Mr. Brechbühl era un hombre de cara redonda, como si se hubiera quedado estancado en su niñez, de carácter dulce y paciente y optimista de puertas afuera. Ese carácter acentuaba aún más su aire de persona inofensiva, que cree que en este mundo todo se puede arreglar con buena voluntad. Su vientre bastante voluminoso denotaba el exceso de comida grasa, a base de quesos y embutidos. Con la apariencia de unos cincuenta años estaba satisfecho de la vida y se desvivía por mantener contacto con numerosos amigos.

 

Monique, algo mayor que su marido, daba la impresión de haberse casado con él a una edad en que la vida por alguna razón no la había tratado bien. Resentida y como mal menor se casó como el que por miedo a no encontrar otro tren al que subirse, se había aferrado al furgón de cola y aceptar lo que otras personas no hubieran aceptado.

 

Este juicio, podría parecer duro y cruel, pero lo hice después Yvette le acariciara, en la cocina, sus glúteos introduciendo una mano entre ellos.

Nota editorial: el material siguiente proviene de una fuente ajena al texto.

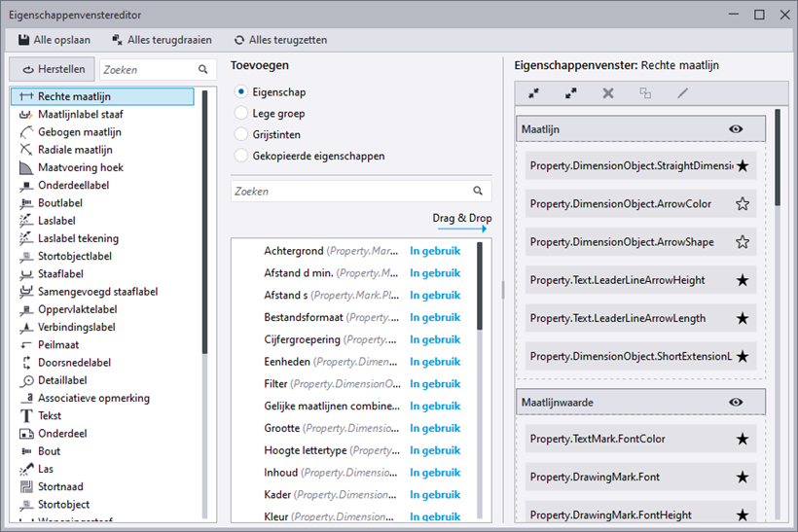Select the Gekopieerde eigenschappen radio button
The width and height of the screenshot is (798, 532).
(x=242, y=156)
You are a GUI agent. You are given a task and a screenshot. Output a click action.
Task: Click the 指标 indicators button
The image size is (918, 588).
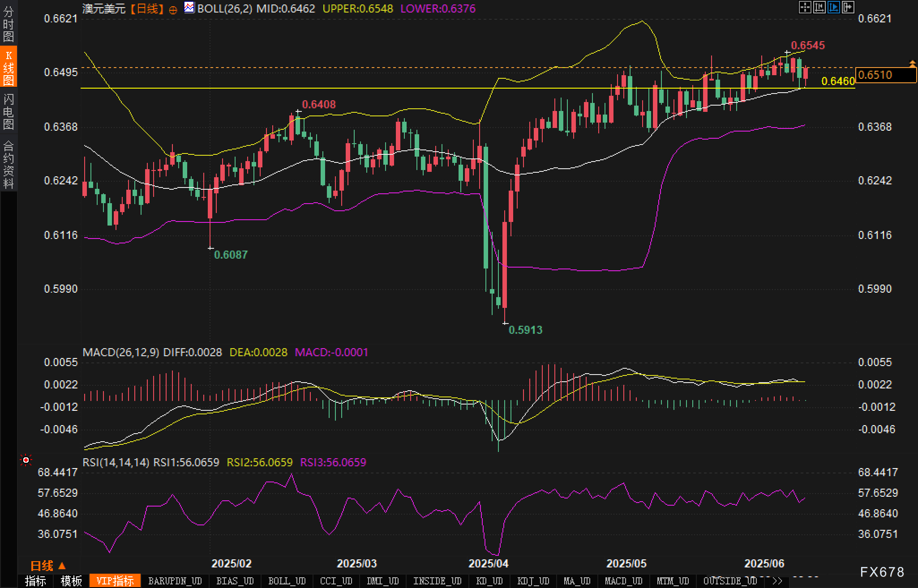point(35,581)
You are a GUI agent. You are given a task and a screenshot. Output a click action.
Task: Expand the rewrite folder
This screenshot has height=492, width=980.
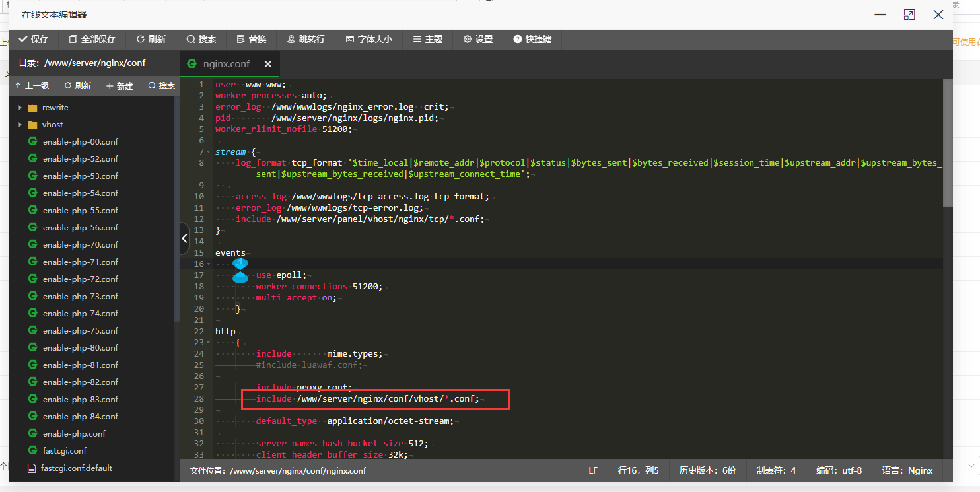(20, 107)
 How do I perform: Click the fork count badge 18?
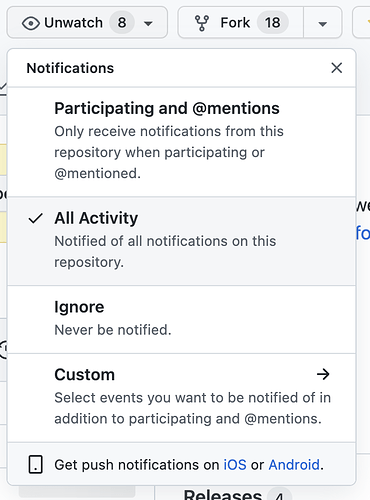[273, 23]
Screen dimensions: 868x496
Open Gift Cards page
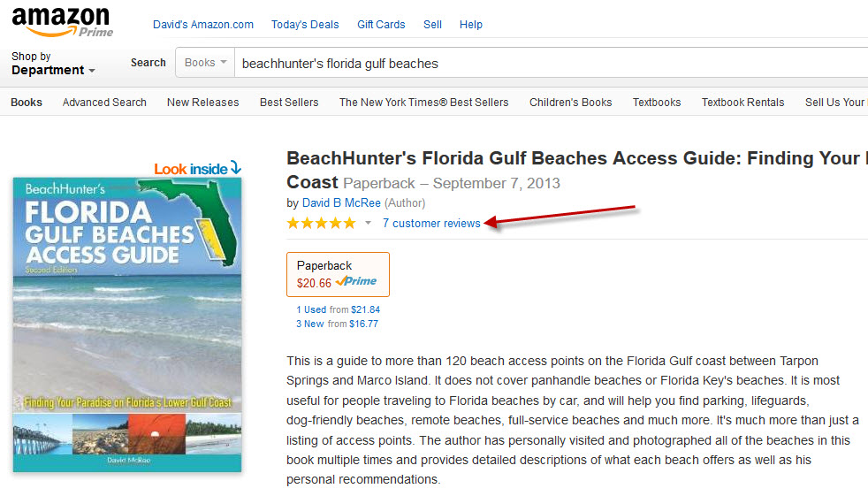pyautogui.click(x=381, y=25)
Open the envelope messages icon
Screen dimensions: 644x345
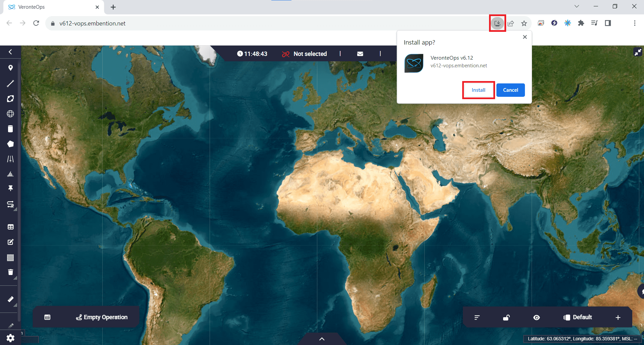click(x=360, y=54)
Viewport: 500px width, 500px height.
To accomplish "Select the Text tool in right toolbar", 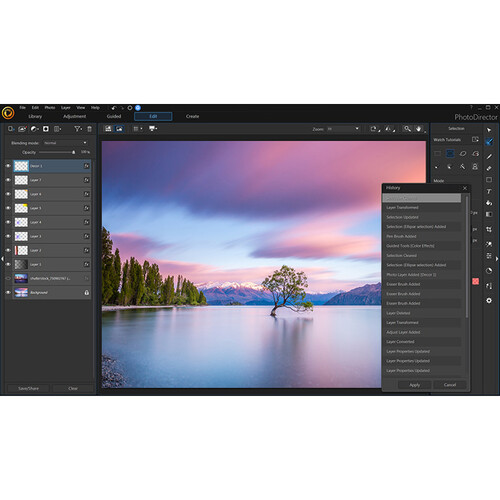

Reconozco que aquello me excitó, pero no estaba celosa porque Yvette ya me había acostumbrado a esos detalles. A partir de ahí observé más detenidamente el rostro de Monique. Sus ojos azules, claros como el cielo, brillaban como los de una mujer ansiosa de echar los dados. Era como si hiciera ya tiempo que no tenía relaciones con su marido. Más tarde me enteré que dormían en habitaciones separadas. En la cara tenía una gran mancha roja que se extendía por encima de la nariz hacia los pómulos en forma de mariposa. Su pelo era fuerte, y crespo; cortado como si fuera un hombre, dándole un cierto aire masculino.

 

Después de la cena y con los besos de rigor se despidieron algo cargados de alegría y vino tinto. Un taxi los recogió para llevarlos al hotel donde se hospedaban. Yvette me invitó a ducharme con ella como en otras ocasiones y después de secarnos, completamente desnudas nos dormimos abrazadas como dos almas gemelas que se necesitan una a la otra.